As a biology major and chemistry minor, I am use to the traditional lecture-style course in which material is learned for quizzes and exams. Neurochemistry was not like this. Although there was some lecture early on in the class in order to gain the necessary knowledge for the rest of the class, the course was largely discussion based. Right off the bat we were told that we would get out of this class exactly what we put into it. We wouldn’t be tested on specific knowledge, so it would be our responsibility to be informed on each topic. Each week we would read a paper, discuss what we didn’t understand, research and present on these topics, and finally discuss the topic with a wider focus. While it was important to gain a full understanding of the paper and the disorder we were discussing, I came to understand that it was just as important to put it in a wider context and discuss the political, social, and economic implications.
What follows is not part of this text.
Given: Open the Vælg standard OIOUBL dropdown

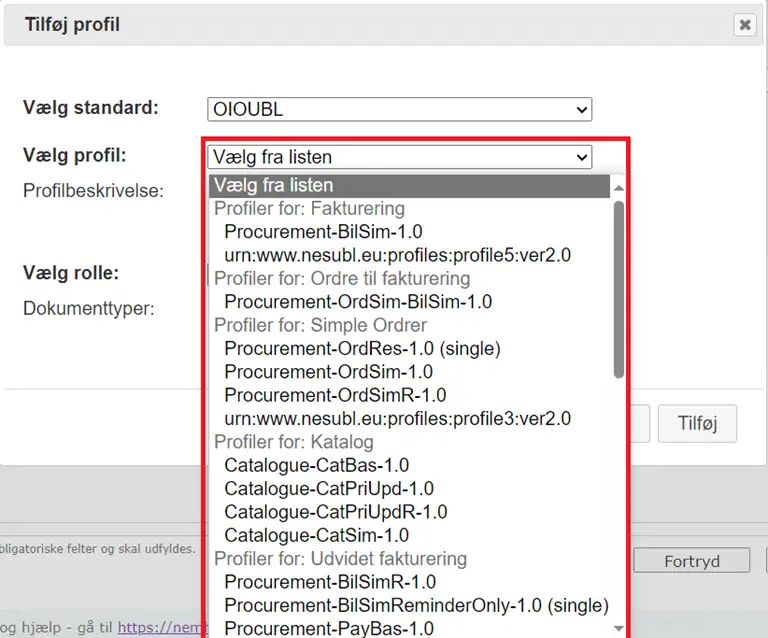Looking at the screenshot, I should (399, 109).
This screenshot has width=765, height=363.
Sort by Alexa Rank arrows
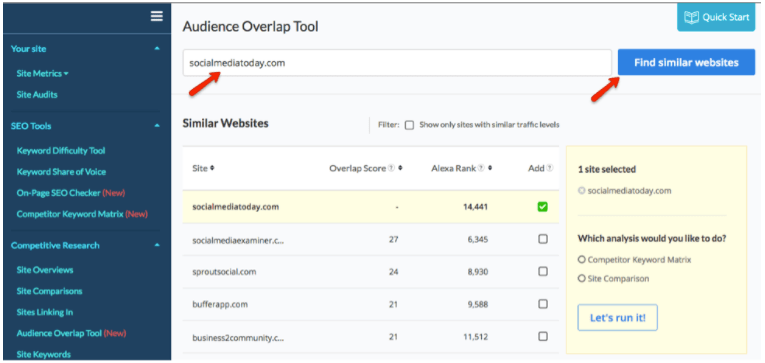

As a science major, I found it initially difficult to look beyond the science and consider a topic in a wider context. Throughout the course of the semester, however, this grew to be one of my favorite aspects of the class. In following the framework of a liberal arts education, neurochemistry allowed us to take an interdisciplinary approach to topics we may not have in the past.

Although the course was largely unconventional, we did still take exams. However, these exams were very different from any other I had taken. We were given a deconstructed version of a scientific paper upon which we were supposed to formulate a hypothesis. This hypothesis had to be based upon the science presented to us and explain the events that were noted. In addition, there was a take home portion of the exam in which we were given the full article and asked to critique the hypothesis we had formulated during the in class portion of the exam. I personally loved this style of exam as it forced us to not only think critically, but gave us the opportunity to learn from and correct any mistakes we had made.

Neurochemistry has proven to be one of my favorite courses I have taken while at Concordia. For me, the hallmark of a good class is one in which I am able to learn just as much about myself as I do about the material of the course. While learning about signaling of the brain, molecular pathways, and neurodegenerative diseases, I was also able to gain a greater sense of appreciation of lifelong learning, collaboration, and interdisciplinary work. More importantly, I was able to break outside of my often narrow focus of scientific topics and consider them in a broader scope. While I am thankful for the knowledge I have gained in this course, I am even more thankful for the fact that I have grown as a student and as an individual.